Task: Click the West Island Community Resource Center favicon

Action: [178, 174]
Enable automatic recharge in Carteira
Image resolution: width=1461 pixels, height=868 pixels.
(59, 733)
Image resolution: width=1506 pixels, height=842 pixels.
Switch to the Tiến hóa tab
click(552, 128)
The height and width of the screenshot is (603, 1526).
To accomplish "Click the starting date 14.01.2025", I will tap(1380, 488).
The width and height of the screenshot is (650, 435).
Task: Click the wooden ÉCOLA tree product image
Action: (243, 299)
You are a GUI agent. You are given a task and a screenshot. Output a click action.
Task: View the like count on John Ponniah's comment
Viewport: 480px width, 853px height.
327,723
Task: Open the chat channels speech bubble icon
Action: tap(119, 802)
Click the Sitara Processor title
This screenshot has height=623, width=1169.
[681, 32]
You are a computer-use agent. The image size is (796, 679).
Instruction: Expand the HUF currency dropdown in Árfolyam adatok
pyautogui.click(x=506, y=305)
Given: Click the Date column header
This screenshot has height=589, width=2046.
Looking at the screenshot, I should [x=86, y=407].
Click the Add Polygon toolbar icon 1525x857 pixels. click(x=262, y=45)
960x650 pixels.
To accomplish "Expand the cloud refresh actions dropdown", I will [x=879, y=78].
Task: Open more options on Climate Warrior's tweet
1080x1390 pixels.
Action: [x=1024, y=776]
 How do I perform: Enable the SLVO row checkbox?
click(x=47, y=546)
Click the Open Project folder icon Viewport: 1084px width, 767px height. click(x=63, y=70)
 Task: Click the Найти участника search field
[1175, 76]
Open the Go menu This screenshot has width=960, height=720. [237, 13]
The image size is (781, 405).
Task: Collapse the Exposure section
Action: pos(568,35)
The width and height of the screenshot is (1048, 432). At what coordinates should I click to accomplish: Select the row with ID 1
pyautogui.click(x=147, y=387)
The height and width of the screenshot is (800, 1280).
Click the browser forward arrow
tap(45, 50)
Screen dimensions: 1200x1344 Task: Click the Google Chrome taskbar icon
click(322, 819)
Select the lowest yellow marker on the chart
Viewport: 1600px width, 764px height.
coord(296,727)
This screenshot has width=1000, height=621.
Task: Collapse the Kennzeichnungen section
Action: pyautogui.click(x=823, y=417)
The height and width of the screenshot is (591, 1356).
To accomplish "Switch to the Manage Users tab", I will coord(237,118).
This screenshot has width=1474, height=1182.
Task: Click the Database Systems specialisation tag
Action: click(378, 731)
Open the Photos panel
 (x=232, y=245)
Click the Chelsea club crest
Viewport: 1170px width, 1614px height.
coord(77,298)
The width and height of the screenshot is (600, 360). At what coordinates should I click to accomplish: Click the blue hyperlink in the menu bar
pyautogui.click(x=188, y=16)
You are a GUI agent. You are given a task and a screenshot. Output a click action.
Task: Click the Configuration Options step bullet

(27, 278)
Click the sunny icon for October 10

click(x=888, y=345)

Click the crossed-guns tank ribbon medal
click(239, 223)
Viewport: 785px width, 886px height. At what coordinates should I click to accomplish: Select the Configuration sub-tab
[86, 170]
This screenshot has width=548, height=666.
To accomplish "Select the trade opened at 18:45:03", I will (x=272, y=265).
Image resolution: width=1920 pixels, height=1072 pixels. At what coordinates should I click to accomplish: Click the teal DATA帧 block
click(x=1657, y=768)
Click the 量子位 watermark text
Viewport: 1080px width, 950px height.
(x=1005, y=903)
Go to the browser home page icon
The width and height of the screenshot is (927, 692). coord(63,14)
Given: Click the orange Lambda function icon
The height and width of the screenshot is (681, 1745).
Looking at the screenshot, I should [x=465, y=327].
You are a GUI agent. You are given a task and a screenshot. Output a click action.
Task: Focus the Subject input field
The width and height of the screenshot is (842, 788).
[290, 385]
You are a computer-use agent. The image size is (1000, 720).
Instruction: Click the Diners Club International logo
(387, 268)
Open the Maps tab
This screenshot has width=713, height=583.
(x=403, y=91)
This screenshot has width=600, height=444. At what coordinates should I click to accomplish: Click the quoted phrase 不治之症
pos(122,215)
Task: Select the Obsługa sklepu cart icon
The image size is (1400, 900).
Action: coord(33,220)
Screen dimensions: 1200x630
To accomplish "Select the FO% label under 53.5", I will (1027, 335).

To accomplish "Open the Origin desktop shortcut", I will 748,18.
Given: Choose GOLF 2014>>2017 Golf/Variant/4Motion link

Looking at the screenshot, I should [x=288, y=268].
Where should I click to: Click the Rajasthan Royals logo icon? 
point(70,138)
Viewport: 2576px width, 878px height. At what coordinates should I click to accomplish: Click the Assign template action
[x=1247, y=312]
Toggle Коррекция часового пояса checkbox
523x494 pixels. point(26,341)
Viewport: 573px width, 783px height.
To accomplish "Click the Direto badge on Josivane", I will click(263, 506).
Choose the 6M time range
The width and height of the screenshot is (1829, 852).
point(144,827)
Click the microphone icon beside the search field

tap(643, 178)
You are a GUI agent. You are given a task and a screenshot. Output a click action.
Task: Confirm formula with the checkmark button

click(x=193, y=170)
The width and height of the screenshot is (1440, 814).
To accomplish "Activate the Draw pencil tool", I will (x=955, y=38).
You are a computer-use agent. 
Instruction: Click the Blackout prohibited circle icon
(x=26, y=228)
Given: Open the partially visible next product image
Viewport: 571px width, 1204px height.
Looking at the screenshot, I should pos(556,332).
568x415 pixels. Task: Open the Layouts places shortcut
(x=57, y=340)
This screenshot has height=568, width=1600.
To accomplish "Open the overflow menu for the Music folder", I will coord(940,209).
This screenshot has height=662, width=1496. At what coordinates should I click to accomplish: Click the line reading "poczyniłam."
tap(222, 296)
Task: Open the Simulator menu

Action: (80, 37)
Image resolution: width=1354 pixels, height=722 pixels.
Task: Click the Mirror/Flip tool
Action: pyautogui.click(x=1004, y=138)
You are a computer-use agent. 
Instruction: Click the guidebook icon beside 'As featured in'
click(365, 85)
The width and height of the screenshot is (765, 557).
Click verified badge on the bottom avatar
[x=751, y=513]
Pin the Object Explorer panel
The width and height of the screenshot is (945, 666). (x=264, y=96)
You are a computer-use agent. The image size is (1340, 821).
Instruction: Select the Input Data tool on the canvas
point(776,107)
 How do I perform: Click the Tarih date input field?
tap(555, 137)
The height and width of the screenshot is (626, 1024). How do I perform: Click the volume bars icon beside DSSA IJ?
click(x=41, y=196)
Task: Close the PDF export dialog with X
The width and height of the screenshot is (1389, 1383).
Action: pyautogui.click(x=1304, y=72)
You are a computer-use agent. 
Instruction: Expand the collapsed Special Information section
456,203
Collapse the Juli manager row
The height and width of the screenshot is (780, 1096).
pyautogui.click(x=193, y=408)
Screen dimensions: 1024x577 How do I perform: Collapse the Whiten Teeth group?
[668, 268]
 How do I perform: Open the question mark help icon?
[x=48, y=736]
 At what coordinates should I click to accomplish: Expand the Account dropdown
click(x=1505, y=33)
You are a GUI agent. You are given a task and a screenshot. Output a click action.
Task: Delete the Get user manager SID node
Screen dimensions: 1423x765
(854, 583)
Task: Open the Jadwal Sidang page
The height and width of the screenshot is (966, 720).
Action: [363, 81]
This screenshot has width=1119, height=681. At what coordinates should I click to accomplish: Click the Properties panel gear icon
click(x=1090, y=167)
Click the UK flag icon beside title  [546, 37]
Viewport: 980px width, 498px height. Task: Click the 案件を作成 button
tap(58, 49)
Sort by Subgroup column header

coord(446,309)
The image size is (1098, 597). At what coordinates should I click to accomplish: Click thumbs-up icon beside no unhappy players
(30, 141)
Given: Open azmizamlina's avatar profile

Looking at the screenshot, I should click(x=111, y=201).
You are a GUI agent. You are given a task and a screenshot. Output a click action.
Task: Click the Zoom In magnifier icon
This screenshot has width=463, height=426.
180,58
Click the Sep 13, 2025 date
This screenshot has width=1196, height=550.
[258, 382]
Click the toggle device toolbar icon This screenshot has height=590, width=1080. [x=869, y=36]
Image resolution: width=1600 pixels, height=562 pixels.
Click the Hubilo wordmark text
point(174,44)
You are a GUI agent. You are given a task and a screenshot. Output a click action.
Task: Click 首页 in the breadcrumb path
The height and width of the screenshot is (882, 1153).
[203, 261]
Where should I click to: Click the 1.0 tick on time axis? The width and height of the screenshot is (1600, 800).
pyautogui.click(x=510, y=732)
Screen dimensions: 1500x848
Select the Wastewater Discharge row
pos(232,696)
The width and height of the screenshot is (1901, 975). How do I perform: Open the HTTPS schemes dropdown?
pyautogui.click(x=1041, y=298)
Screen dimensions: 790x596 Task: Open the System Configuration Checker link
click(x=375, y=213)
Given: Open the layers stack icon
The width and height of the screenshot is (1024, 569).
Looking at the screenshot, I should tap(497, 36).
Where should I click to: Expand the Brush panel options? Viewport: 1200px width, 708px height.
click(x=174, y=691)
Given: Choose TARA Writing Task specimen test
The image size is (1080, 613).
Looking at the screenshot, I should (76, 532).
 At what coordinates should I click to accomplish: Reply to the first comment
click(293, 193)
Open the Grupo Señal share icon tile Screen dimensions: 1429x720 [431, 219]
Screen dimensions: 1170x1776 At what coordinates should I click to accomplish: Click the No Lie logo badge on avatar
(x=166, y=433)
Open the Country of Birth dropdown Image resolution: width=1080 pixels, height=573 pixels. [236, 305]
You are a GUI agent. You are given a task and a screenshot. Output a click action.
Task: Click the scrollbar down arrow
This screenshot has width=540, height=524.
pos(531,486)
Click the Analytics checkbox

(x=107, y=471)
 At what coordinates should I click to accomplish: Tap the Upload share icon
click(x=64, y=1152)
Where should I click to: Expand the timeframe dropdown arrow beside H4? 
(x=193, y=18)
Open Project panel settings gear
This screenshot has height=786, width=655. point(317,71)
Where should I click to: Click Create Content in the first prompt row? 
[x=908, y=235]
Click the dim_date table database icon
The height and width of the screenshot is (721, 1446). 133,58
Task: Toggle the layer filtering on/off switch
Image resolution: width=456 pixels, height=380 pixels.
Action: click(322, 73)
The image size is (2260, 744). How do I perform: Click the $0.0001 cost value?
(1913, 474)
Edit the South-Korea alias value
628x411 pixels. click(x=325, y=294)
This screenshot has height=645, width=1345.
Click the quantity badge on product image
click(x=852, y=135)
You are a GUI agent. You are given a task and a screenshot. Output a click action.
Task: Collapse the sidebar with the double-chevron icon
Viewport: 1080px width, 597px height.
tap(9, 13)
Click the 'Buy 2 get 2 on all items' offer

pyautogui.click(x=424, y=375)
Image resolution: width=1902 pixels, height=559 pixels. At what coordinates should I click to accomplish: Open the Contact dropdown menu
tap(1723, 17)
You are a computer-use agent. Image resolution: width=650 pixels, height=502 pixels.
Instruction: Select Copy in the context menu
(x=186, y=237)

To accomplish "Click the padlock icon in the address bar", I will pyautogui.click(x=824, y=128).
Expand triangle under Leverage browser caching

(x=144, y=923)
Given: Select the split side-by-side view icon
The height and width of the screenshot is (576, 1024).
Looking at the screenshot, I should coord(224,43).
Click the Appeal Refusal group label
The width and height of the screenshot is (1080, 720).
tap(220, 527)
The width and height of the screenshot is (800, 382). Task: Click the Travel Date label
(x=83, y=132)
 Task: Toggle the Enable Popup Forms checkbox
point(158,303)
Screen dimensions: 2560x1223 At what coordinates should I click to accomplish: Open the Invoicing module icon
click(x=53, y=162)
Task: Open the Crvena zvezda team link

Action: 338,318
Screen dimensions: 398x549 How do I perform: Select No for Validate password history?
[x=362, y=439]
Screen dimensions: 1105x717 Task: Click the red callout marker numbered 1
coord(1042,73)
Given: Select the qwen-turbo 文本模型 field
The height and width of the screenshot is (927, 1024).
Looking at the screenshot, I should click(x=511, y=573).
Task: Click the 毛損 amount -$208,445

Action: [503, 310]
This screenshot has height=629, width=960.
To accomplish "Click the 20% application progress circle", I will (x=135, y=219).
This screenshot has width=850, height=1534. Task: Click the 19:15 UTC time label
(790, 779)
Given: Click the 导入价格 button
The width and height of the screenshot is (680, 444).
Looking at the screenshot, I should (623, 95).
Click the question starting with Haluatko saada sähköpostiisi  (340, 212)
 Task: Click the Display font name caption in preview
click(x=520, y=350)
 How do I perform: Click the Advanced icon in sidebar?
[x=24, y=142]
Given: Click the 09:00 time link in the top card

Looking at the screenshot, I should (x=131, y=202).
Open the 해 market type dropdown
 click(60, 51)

Exercise aim >> Look through the data above and return each line where the string "computer" occurs.

Result of this exercise >>
You are a computer-use agent. The image size is (796, 679).
You are a computer-use agent. The image size is (1000, 720).
You are a computer-use agent. 
You are a computer-use agent. 
You are a computer-use agent. The image size is (1340, 821).
You are a computer-use agent. 
You are a computer-use agent. Image resolution: width=650 pixels, height=502 pixels.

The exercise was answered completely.